Il post di Qasim ha riportato alla luce il dibattito sul gender e sulle differenze con cui vengono cresciuti i bambini fin dalla tenera età. E, a giudicare dai commenti, sono molti i negozi che si basano ancora su queste nette diversificazioni. "Ho una figlia che ha cercato una maglia che non fosse rosa, non avesse brillantini e non avesse scritte di ispirazione femminile. Né Target né OldNavy l'avevano!" scrive una follower di Qasim. Un altro utente aggiunge: "È triste, e questo è colpa dei negozi e dei produttori di abbigliamento che fanno sezioni diverse per ragazzi e ragazze. Mettete insieme i vestiti e lasciate che i bambini scelgano quello che vogliono!".
Proteste come queste non sono passate inosservate da alcuni protagonisti del mondo della moda.
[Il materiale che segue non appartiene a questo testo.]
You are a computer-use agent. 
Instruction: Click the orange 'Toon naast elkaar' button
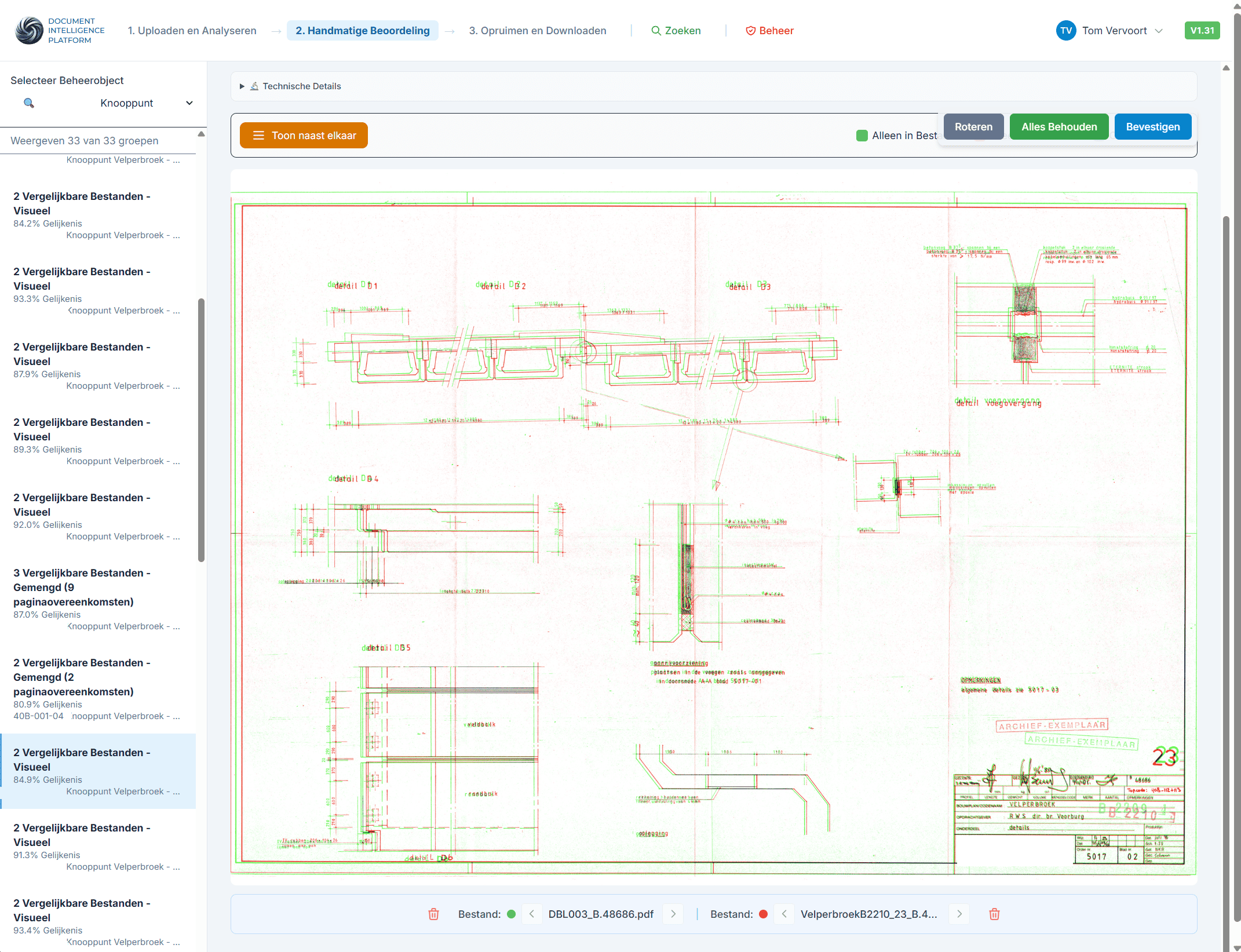pyautogui.click(x=304, y=136)
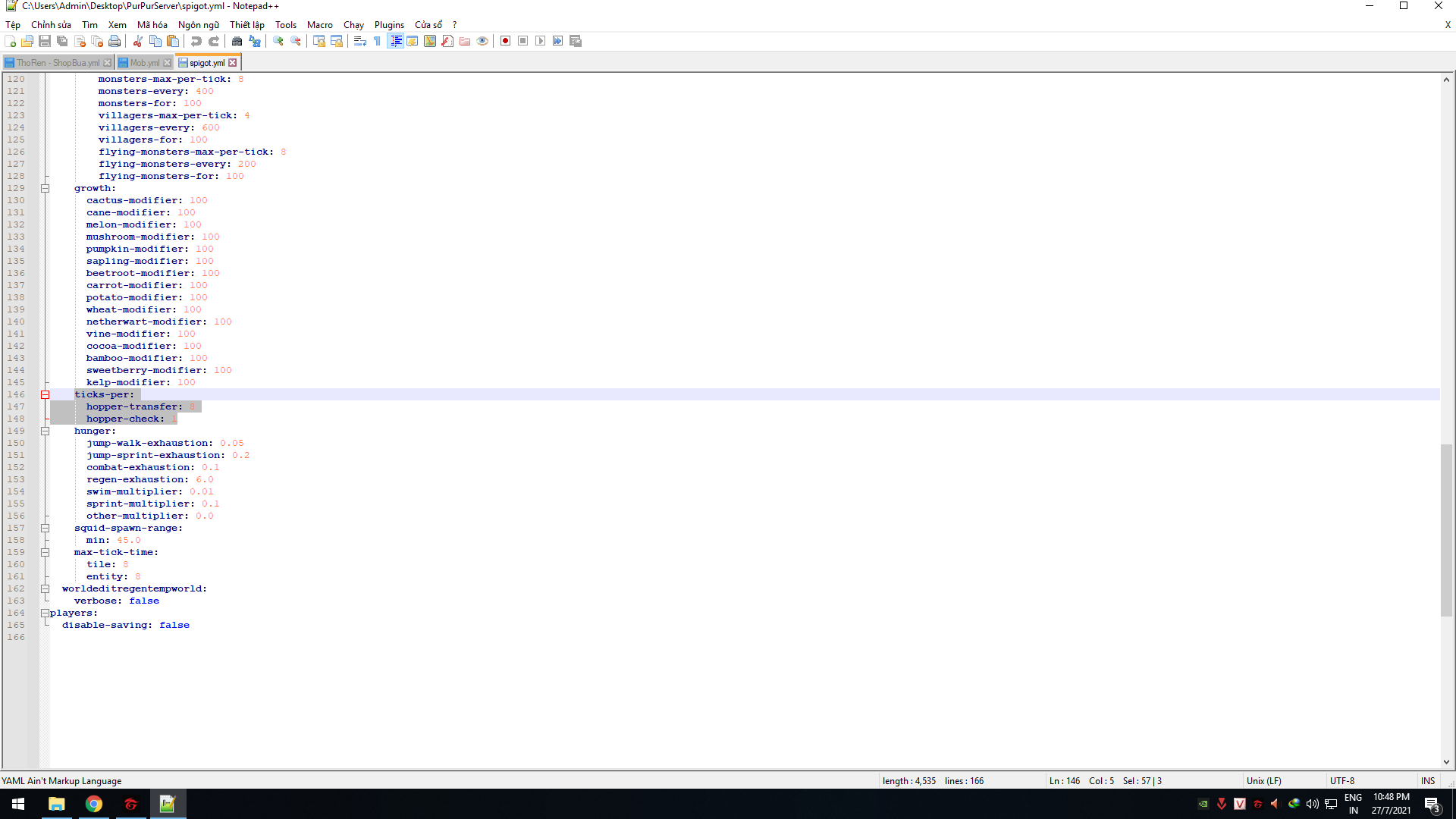
Task: Open Google Chrome from the taskbar
Action: [x=94, y=804]
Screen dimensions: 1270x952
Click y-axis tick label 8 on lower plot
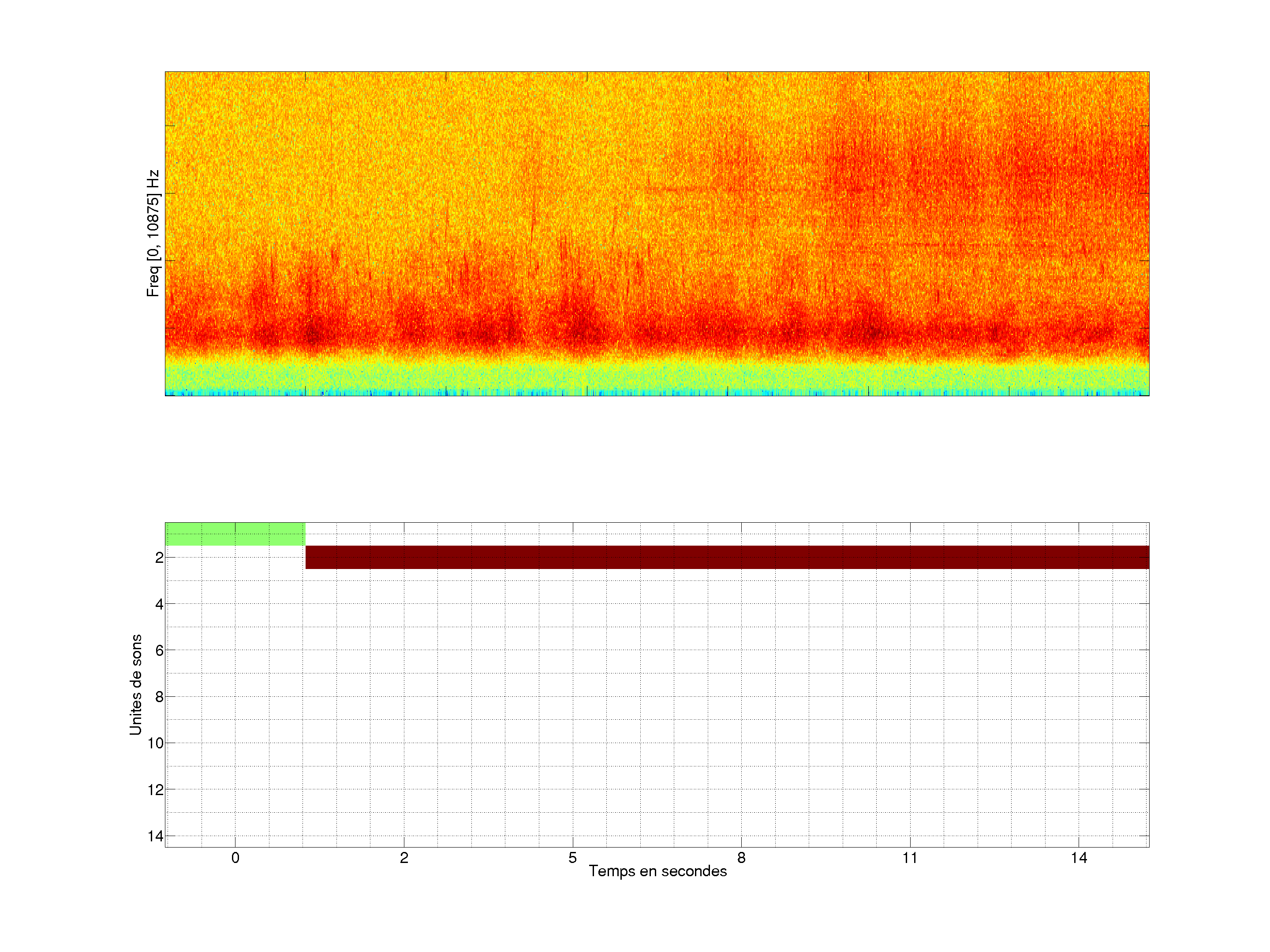[x=159, y=697]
John Lewis, proprietario degli omonimi grandi magazzini, a settembre ha lanciato una nuova linea di abbigliamento per bambini fino a 14 anni. Grande novità, l’eliminazione delle etichette “Boys” e “Girls” per permettere ai piccoli acquirenti di scegliere liberamente cosa indossare. “Ci teniamo a dare il nostro contributo all’abbattimento degli stereotipi. Del resto, il criterio d’acquisto non deve essere legato al genere, ma a ciò che piace” ha spiegato Caroline Bettis, responsabile di questo settore del marchio inglese.
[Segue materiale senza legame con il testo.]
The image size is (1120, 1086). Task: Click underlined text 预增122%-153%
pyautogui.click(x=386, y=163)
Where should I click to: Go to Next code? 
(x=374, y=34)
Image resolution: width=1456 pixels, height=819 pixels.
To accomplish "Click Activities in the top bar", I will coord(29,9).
Una svolta a cui ha contribuito il gruppo LGBT “Let clothes be clothes” (Lasciate che i vestiti siano vestiti) che da anni si batte per eliminare le differenze di genere nella moda. A John Lewis si sono aggiunti altre griffe, come Zara, H&M e Agent Provocateur, che ha lanciato sul mercato la linea di costumi unisex “Les girls les boys”.